■ Your task ■
Please rewrite the listing below, replacing "Instruction" with "Task" and keeping everything else the same. Leave out the pictures.

■ Raw records ■
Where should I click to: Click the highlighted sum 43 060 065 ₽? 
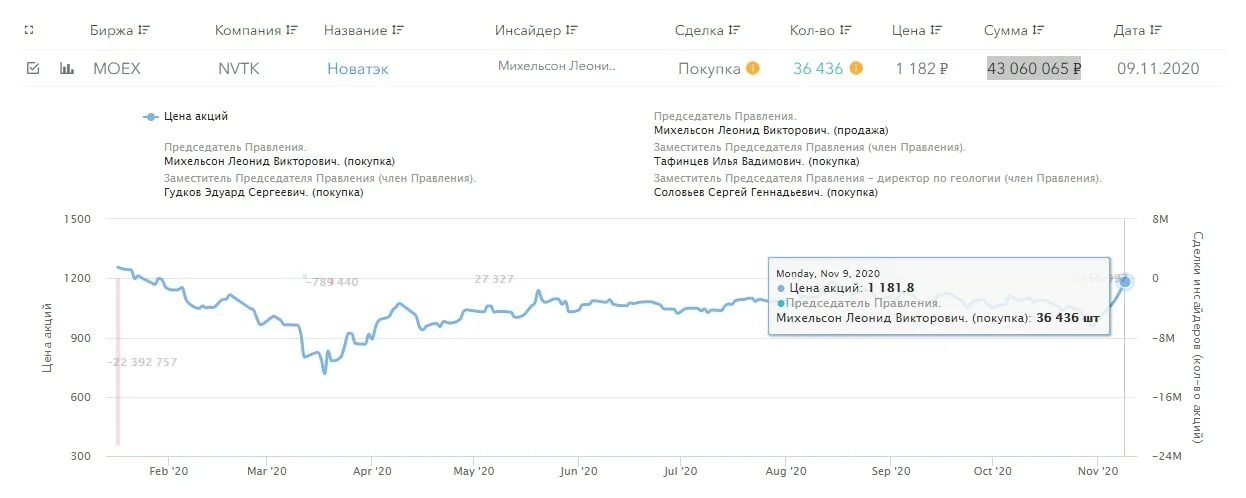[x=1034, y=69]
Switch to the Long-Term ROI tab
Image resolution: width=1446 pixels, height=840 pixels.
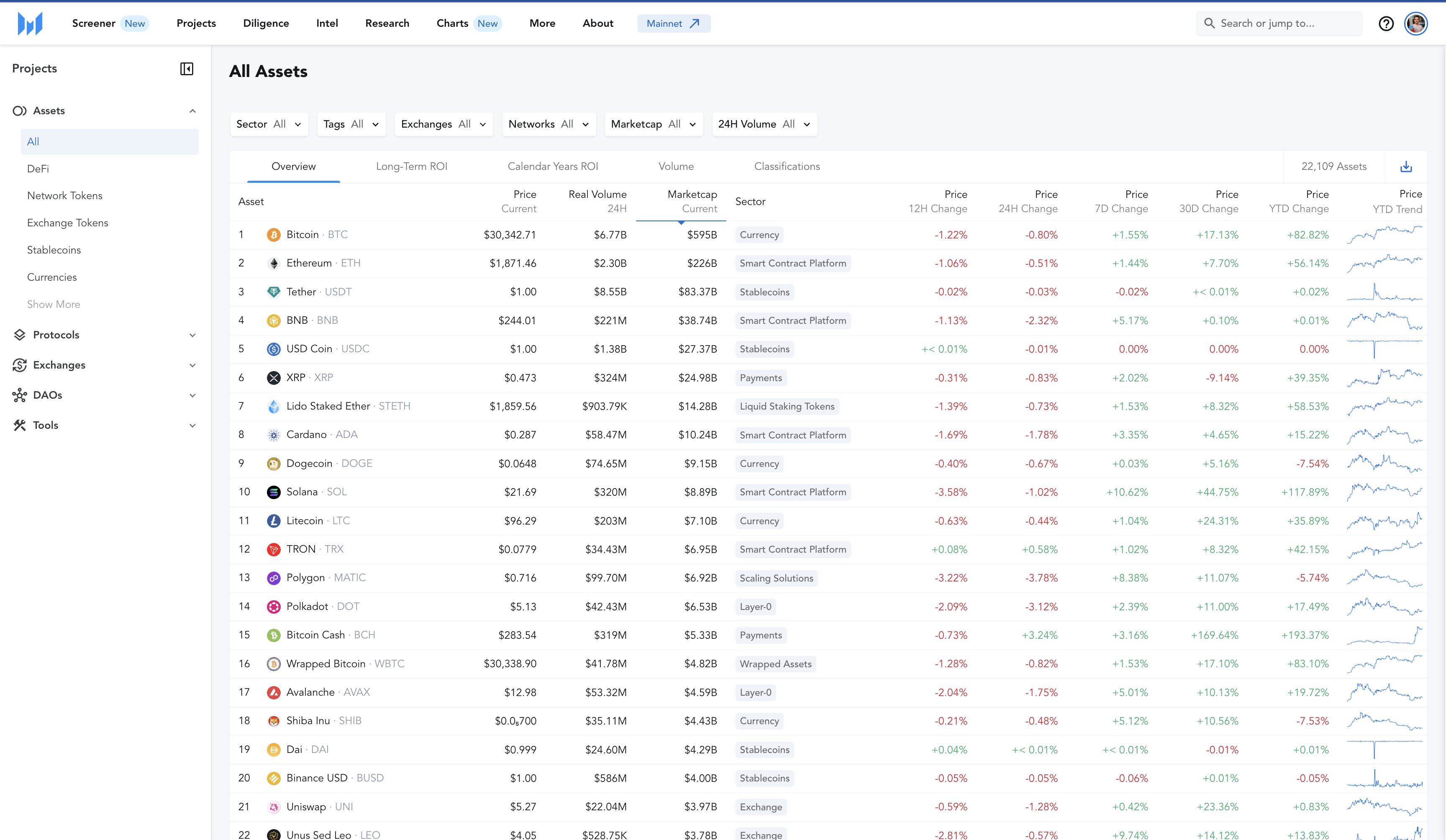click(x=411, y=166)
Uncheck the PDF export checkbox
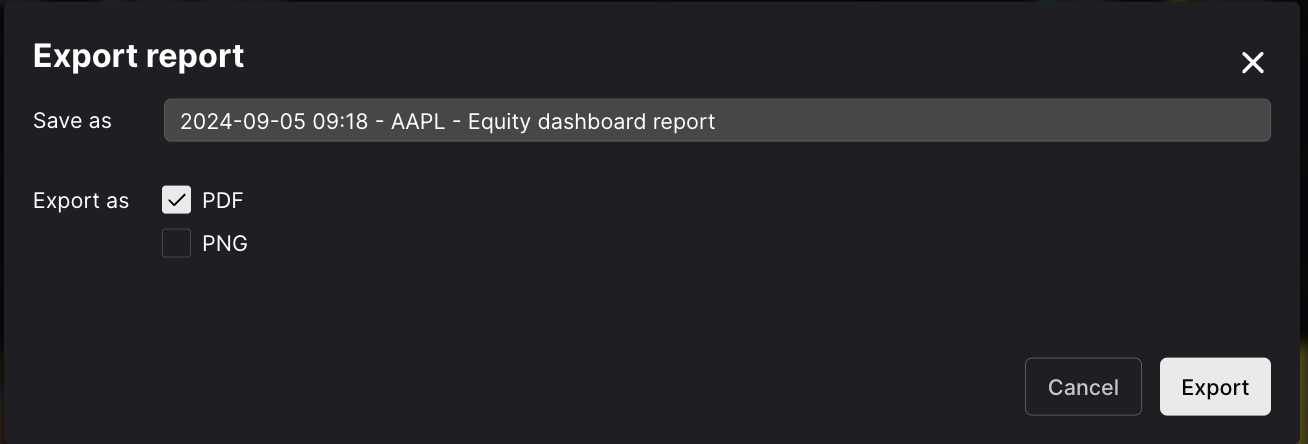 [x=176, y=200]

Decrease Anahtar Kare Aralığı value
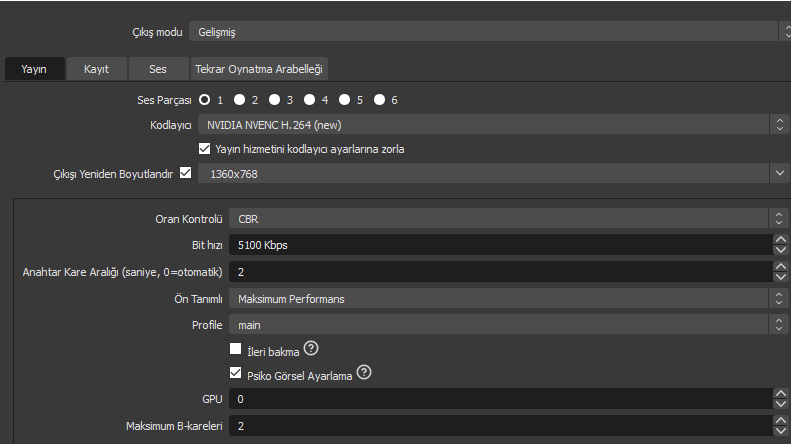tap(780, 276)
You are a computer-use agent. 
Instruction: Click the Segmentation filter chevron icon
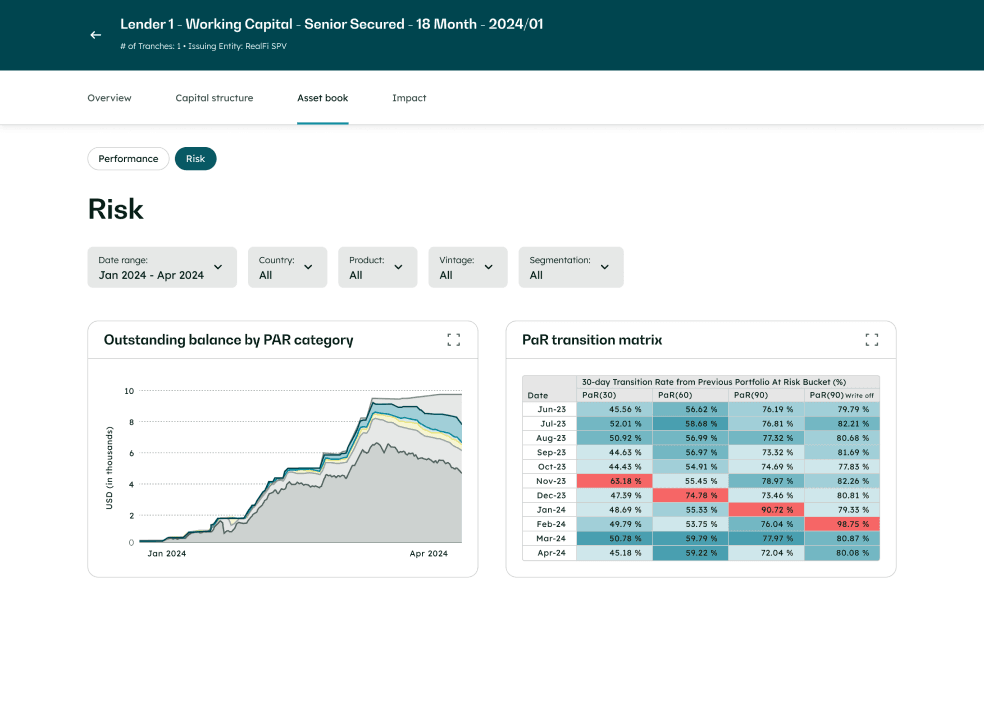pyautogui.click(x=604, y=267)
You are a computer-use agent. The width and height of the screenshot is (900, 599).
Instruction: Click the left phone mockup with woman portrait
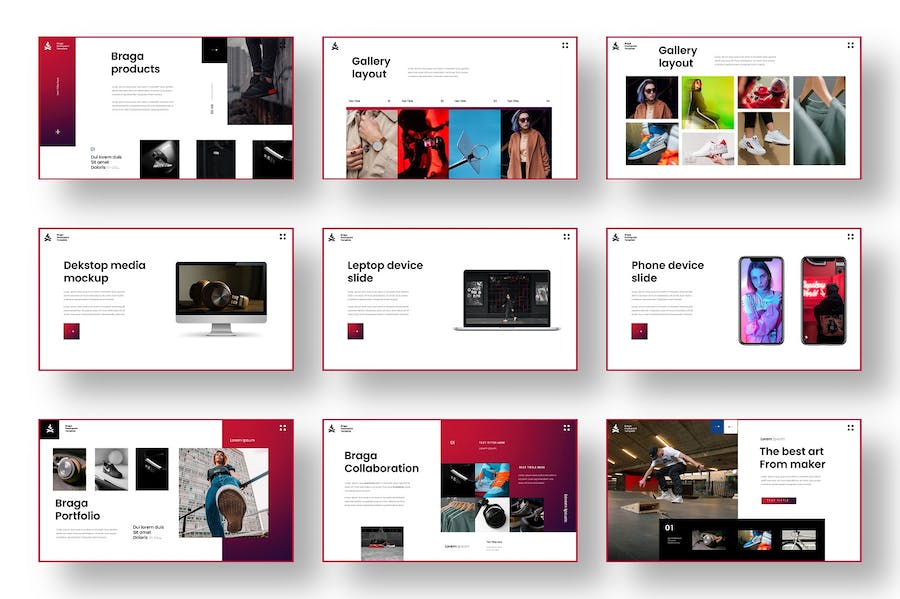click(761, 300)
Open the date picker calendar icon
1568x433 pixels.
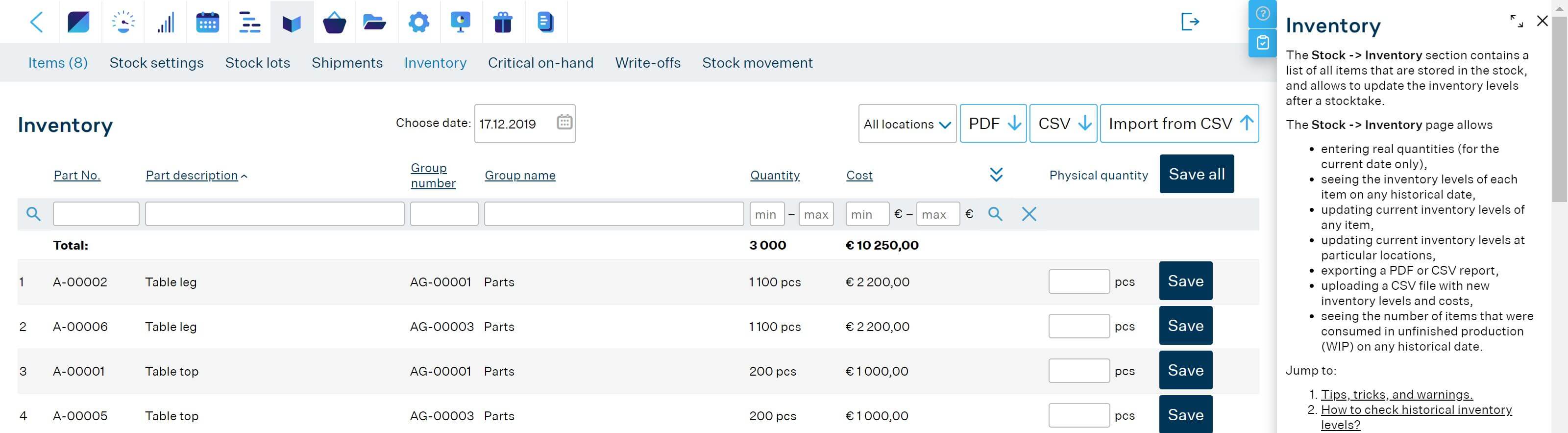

■ Finished task ■
Where should I click to: Click the highlighted sum 43 060 065 ₽? 
[x=1034, y=69]
Switch to the Long-Term ROI tab
Image resolution: width=1446 pixels, height=840 pixels.
click(x=411, y=166)
Uncheck the PDF export checkbox
 [x=176, y=200]

Decrease Anahtar Kare Aralığı value
tap(780, 276)
You are a computer-use agent. 
Task: Click the Segmentation filter chevron icon
pyautogui.click(x=604, y=267)
You are a computer-use agent. The width and height of the screenshot is (900, 599).
Task: Click the left phone mockup with woman portrait
click(761, 300)
Open the date picker calendar icon
1568x433 pixels.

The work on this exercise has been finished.